Mas é nesses signos de “The Answer”, que o filme tende por vezes cair num discurso incansavelmente reacionário, e propício à imagem dos mais recentes movimentos que anseiam apagar obras inteiras perante o seu conteúdo temático. “The Birth of a Nation”, é assim, a vítima da fúria de Lee, despachada para novas gerações como um somente “filme inconsequente e irresponsável” da História cinematográfica, ao invés de salientar a sua importância na linguagem da mesma. É óbvio que datado como se encontra, a obra de Griffith é uma tenebrosa e indigesta visão de um Mundo fabulista, idealizado por alguns loucos (e não são poucos), mas sem a existência desta controversa peça não existiria, estruturalmente, este “BlacKkKlansman”. Talvez estejamos a cair em conversas de sensibilidades puras ao invés de construirmos uma consciência exata e racional. Contudo, o debate de obra acima do autor / conteúdo tem mais que se diga e não iremos centrar-nos nestas questões perante um filme como este. “BlacKkKlansman” encontra firmeza nas suas palavras e atos, é uma produção vingativa, mas sabiamente vingativa que se reencontra constantemente. E por mais defeitos que possamos apontar a Spike Lee, nunca iremos acusá-lo de incoerência nesse mesmo discurso.

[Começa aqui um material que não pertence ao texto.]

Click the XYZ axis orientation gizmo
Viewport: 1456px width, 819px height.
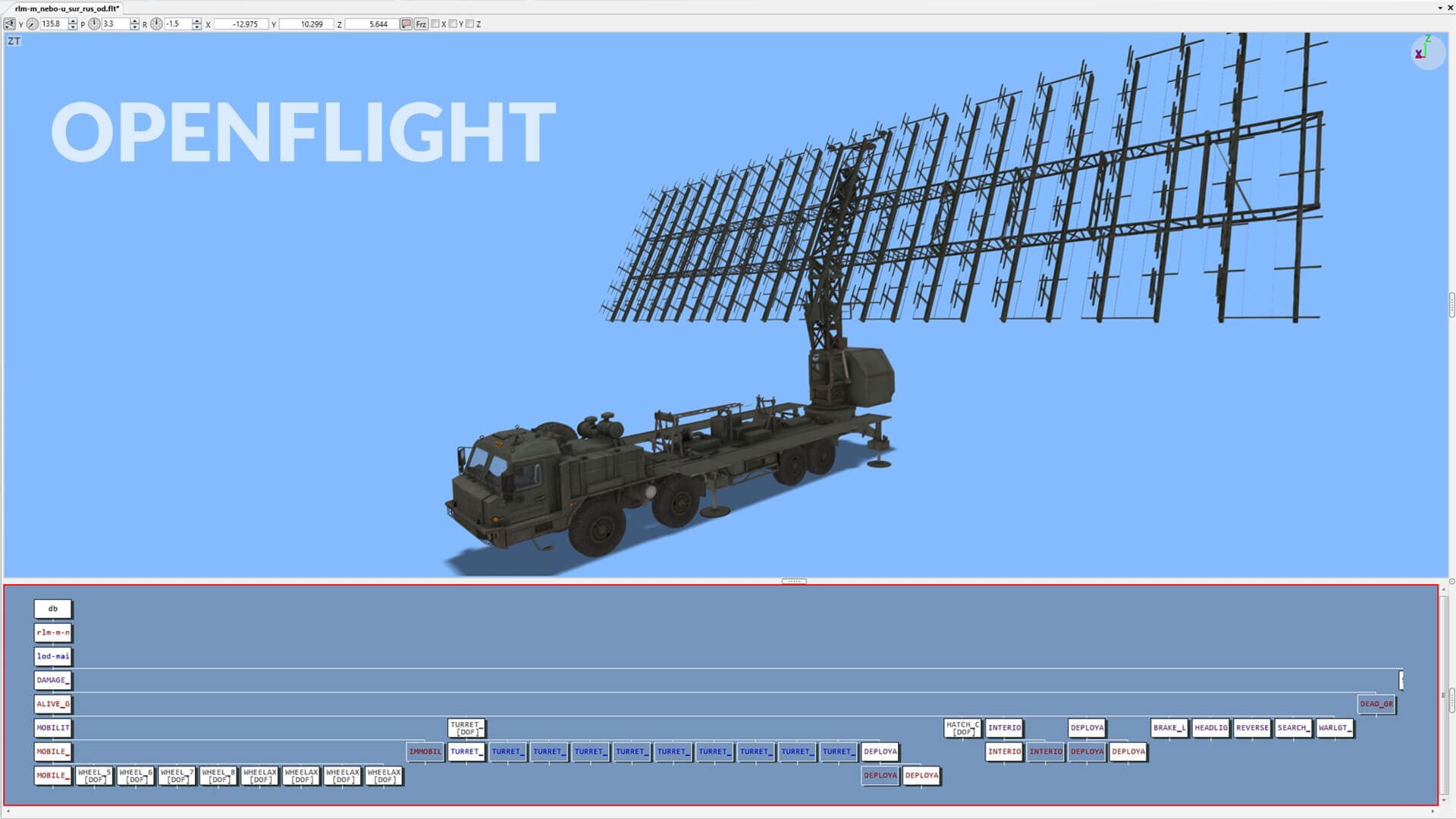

O realizador regressa naquilo que poderemos afirmar como um dos seus melhores trabalhos dos últimos anos, conseguindo reunir um elenco capaz e vigorosamente carismático (desde o achado que é John David Washington, filho de Denzel Washington, até ao caricatural Topher Grace na pele do infame David Duke) e providenciando momentos de um cinema estruturado e tecnicamente expressivo (a reunião com os Black Panthers revela-se num onirismo aludido e metaforizado). Confirma-se, Spike Lee continua a demonstrar sangue na guelra.